From 7816cb189c1641dd482240ac3a19225755565ac7 Mon Sep 17 00:00:00 2001
From: larskaesberg <larskaesberg@gmail.com>
Date: Thu, 3 Jul 2025 17:09:08 +0200
Subject: [PATCH 3/5] fix: better styling for plots

---
 mallm/evaluation/plotting/plots.py | 174 +++++++++++++++++++----------
 1 file changed, 116 insertions(+), 58 deletions(-)

diff --git a/mallm/evaluation/plotting/plots.py b/mallm/evaluation/plotting/plots.py
index ec4cda5f..5c0eb2b2 100644
--- a/mallm/evaluation/plotting/plots.py
+++ b/mallm/evaluation/plotting/plots.py
@@ -10,8 +10,8 @@
 from tqdm import tqdm
 
 # Set the style for beautiful plots
-plt.style.use('seaborn-v0_8-whitegrid')
-sns.set_palette("husl")
+plt.style.use('seaborn-v0_8-pastel')
+sns.set_palette("pastel")
 
 # Define a beautiful color palette
 COLORS = ['#FF6B6B', '#4ECDC4', '#45B7D1', '#96CEB4', '#FFEAA7', '#DDA0DD', '#98D8C8']
@@ -24,6 +24,22 @@ def get_colors(n_colors):
         # Use a colormap for more colors
         return plt.cm.Set3(np.linspace(0, 1, n_colors))
 
+
+def get_consistent_color_mapping(options):
+    """Create consistent color mapping based on option names"""

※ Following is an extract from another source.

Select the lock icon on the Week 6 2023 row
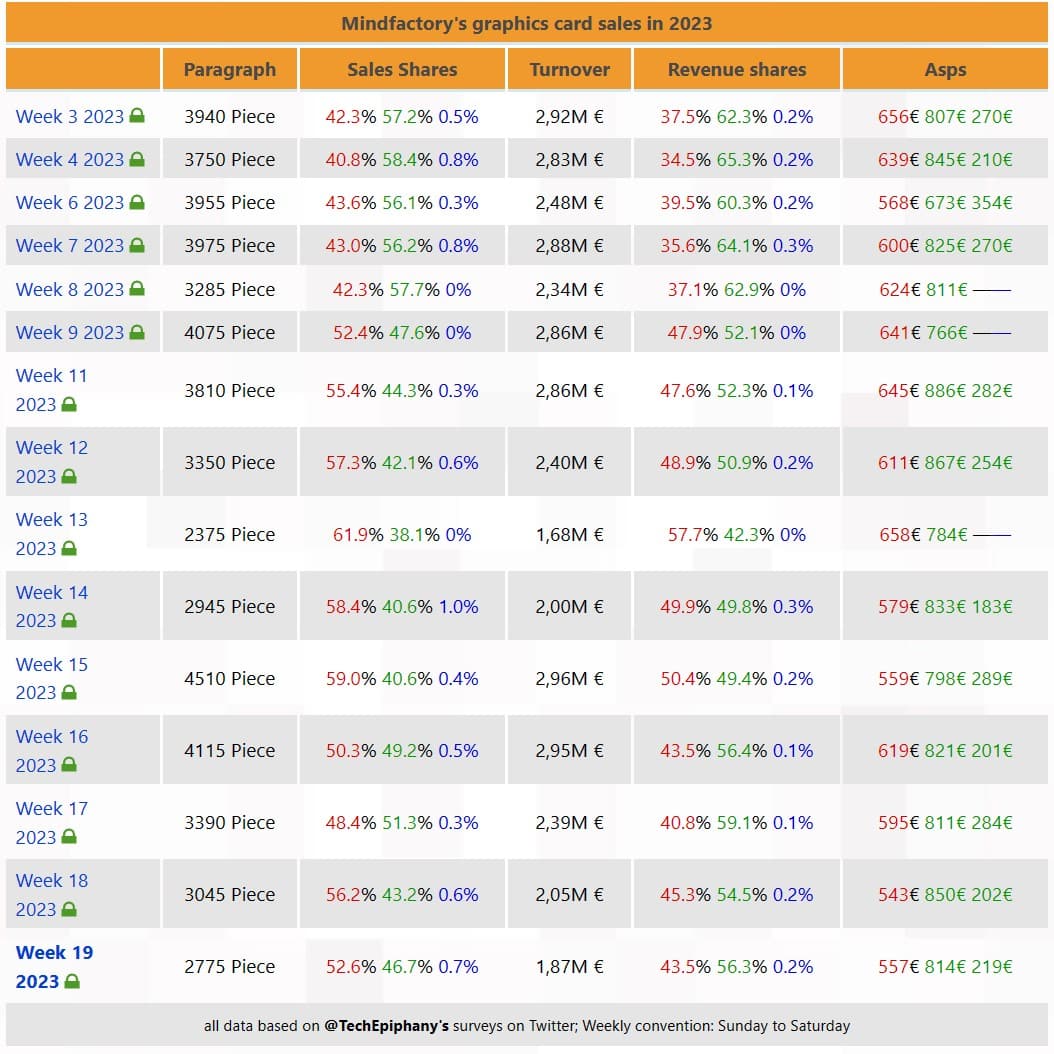Screen dimensions: 1054x1054 [137, 203]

+    # Sort options to ensure consistent assignment
+    unique_options = sorted(set(options))
+    
+    # Generate enough colors
+    if len(unique_options) <= len(COLORS):
+        colors = COLORS[:len(unique_options)]
+    else:
+        colors = plt.cm.Set3(np.linspace(0, 1, len(unique_options)))
+    
+    # Create mapping
+    return dict(zip(unique_options, colors))
+
+
 def process_eval_file(file_path: str) -> pd.DataFrame:
     data = json.loads(Path(file_path).read_text())
     return pd.DataFrame(data)
@@ -77,7 +93,7 @@ def aggregate_data(
     return eval_df, stats_df
 
 
-def plot_turns_with_std(df: pd.DataFrame, input_path: str) -> None:
+def plot_turns_with_std(df: pd.DataFrame, input_path: str, global_color_mapping: dict = None) -> None:
     """Create a beautiful violin plot for turns distribution"""

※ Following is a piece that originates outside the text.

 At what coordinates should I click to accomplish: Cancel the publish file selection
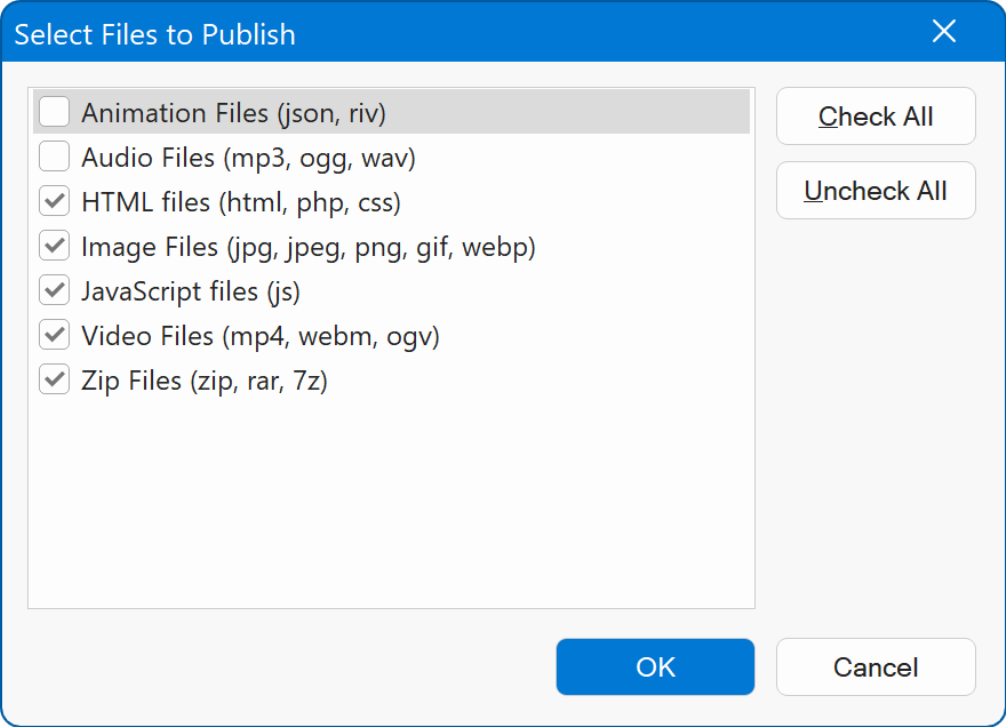(x=875, y=667)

     # Filter out rows with missing or invalid turns data
     df = df.dropna(subset=['turns'])
@@ -87,42 +103,68 @@ def plot_turns_with_std(df: pd.DataFrame, input_path: str) -> None:
         print("Warning: No valid turns data found. Skipping turns plot.")
         return
     
-    # Create combination labels for better grouping
-    df['condition'] = df['option'] + '_' + df['dataset']
-    unique_labels = get_unique_labels_from_conditions(df['condition'].unique())

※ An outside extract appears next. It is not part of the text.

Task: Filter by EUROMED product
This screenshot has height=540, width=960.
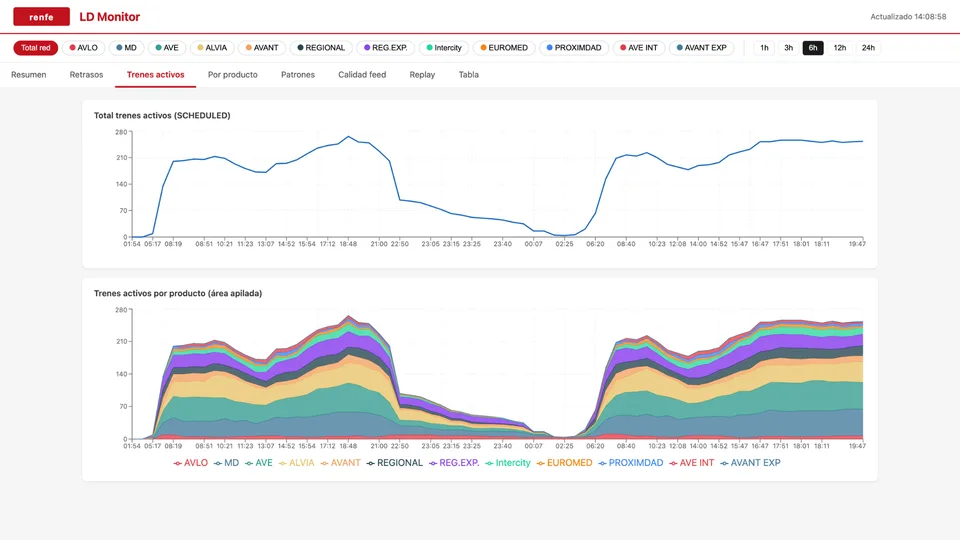Action: (504, 48)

+    # Create grouped data like other plots for consistent color assignment
+    grouped_data = df.groupby(['option', 'dataset']).agg({
+        'turns': list  # Keep all turns values for violin plot
+    }).reset_index()
+    
+    # Create unique labels like other plots
+    unique_labels = get_unique_labels(grouped_data)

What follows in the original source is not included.